◆ **The problem**
Retype every line from the start of the data down to and including the line with "Screen dimensions: 1230x1316". Skip the pictures.

Items from a data source
--------------------------------

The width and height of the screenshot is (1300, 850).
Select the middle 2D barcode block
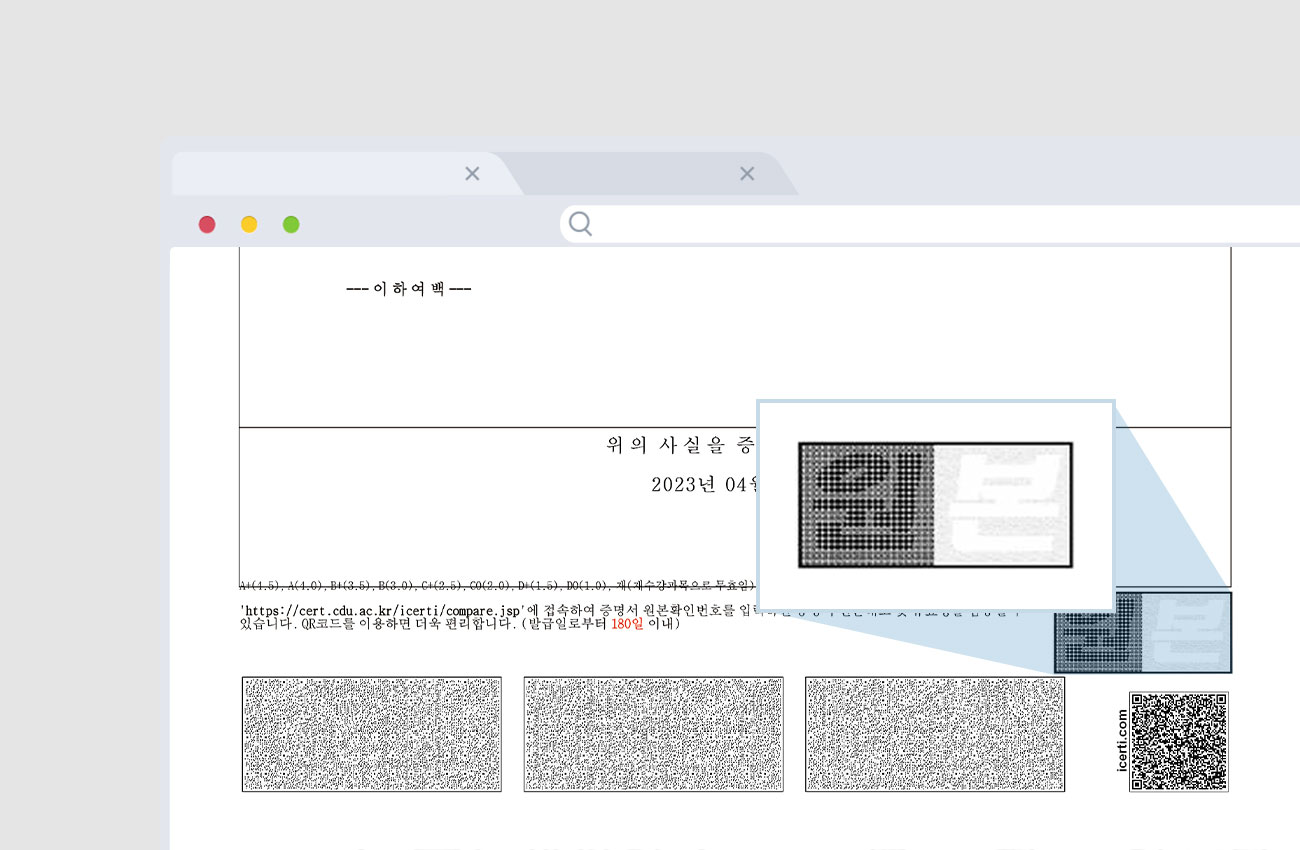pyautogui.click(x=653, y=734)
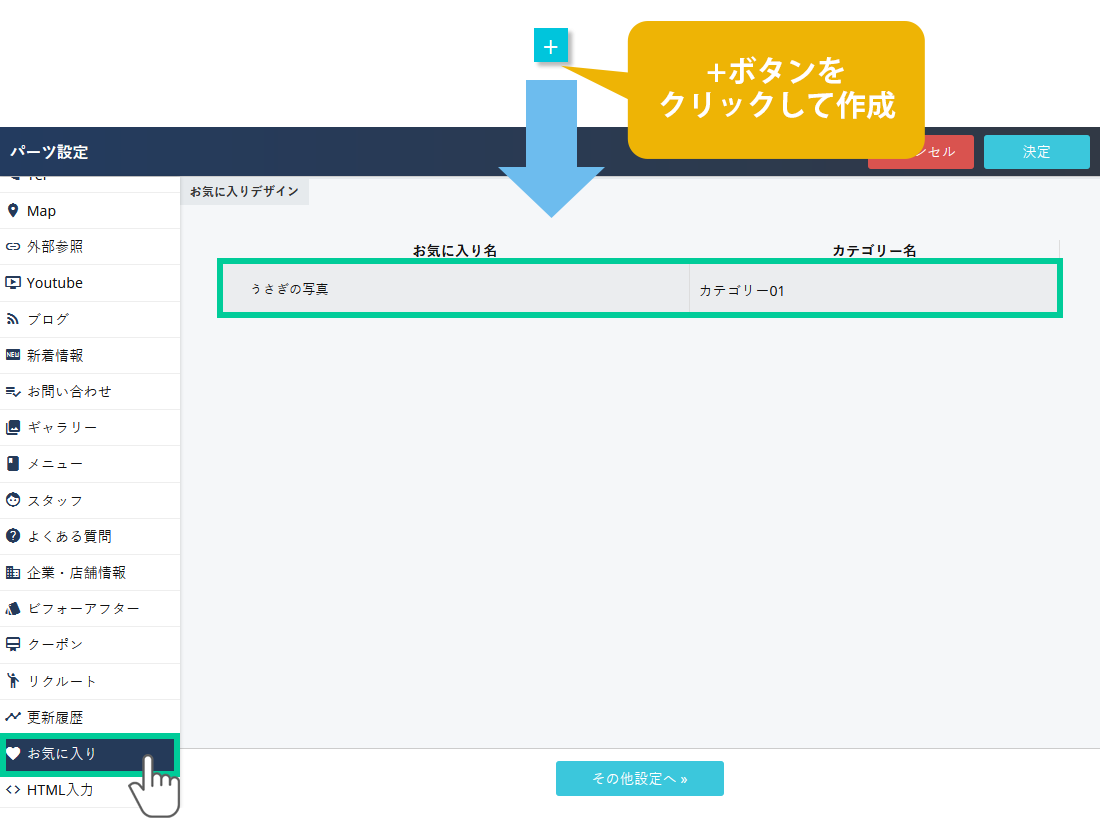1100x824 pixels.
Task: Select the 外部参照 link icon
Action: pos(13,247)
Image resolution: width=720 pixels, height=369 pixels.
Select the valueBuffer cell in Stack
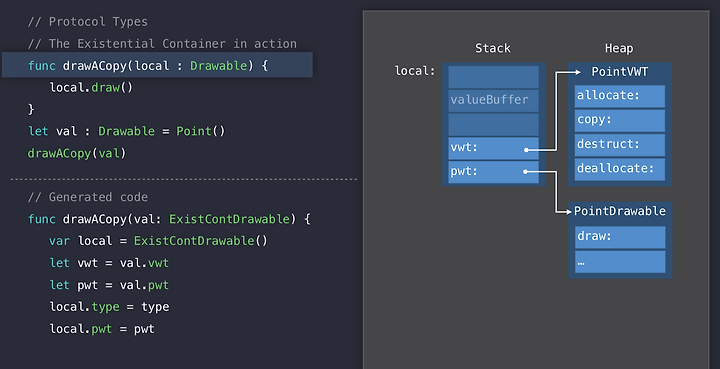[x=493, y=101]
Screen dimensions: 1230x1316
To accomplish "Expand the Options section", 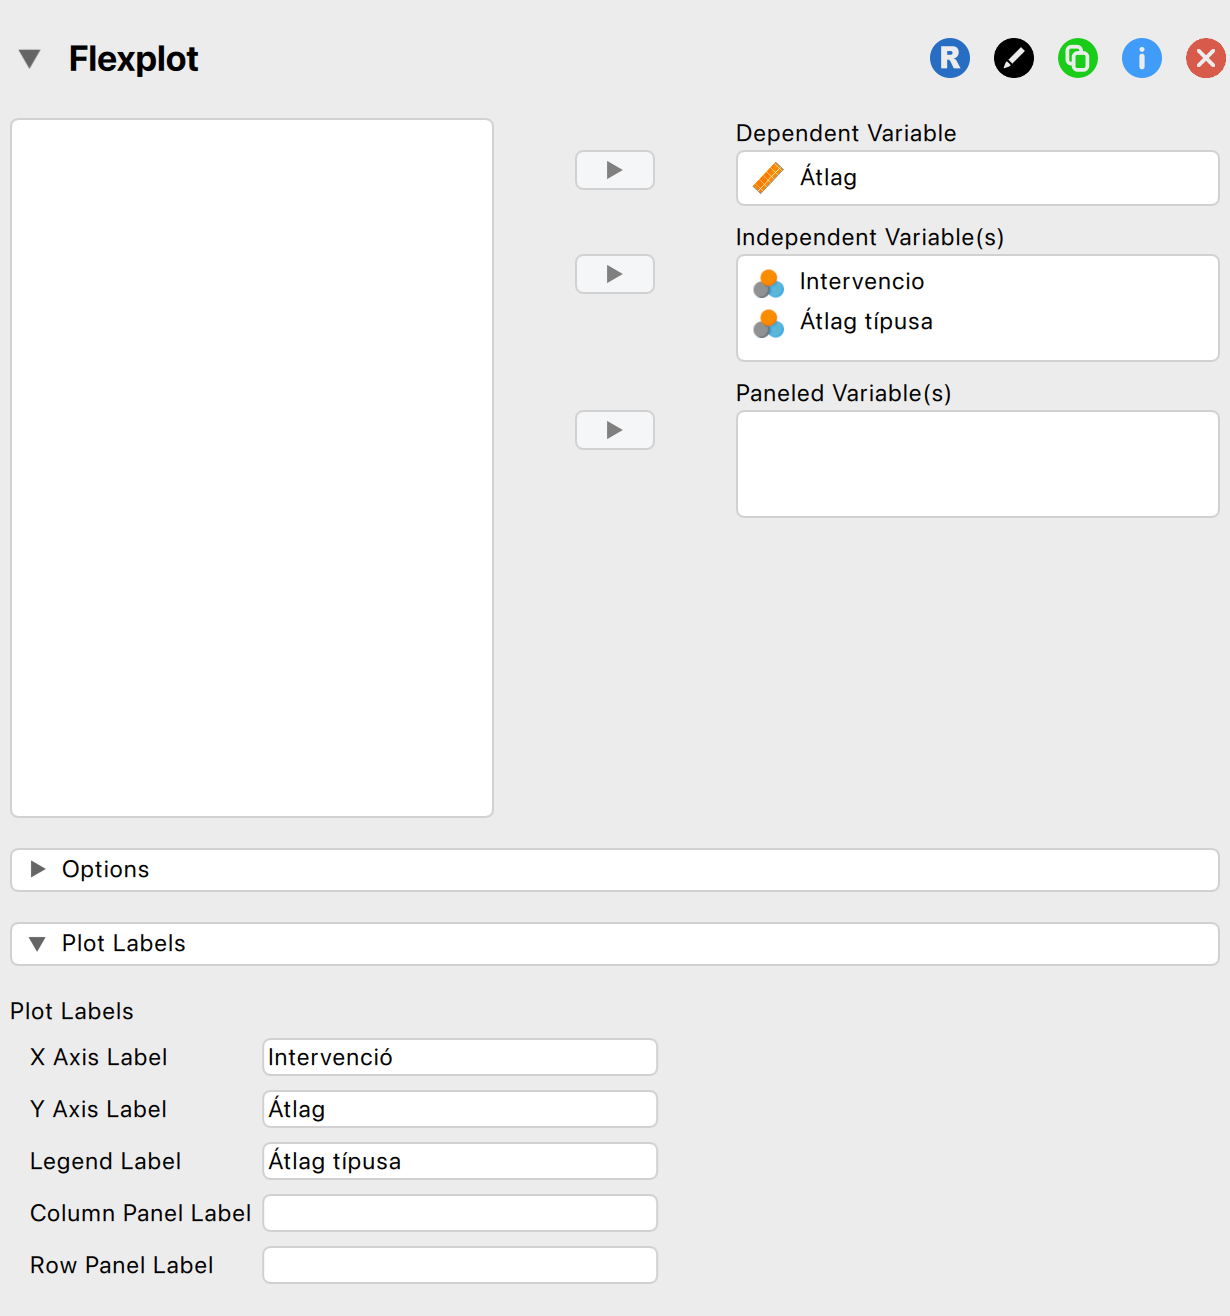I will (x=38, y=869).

--------------------------------

◆ **Exercise result**
The width and height of the screenshot is (1300, 850).
Select the middle 2D barcode block
pyautogui.click(x=653, y=734)
1100x824 pixels.
Task: Select the 外部参照 link icon
Action: pos(13,247)
Image resolution: width=720 pixels, height=369 pixels.
Select the valueBuffer cell in Stack
[x=493, y=101]
Screen dimensions: 1230x1316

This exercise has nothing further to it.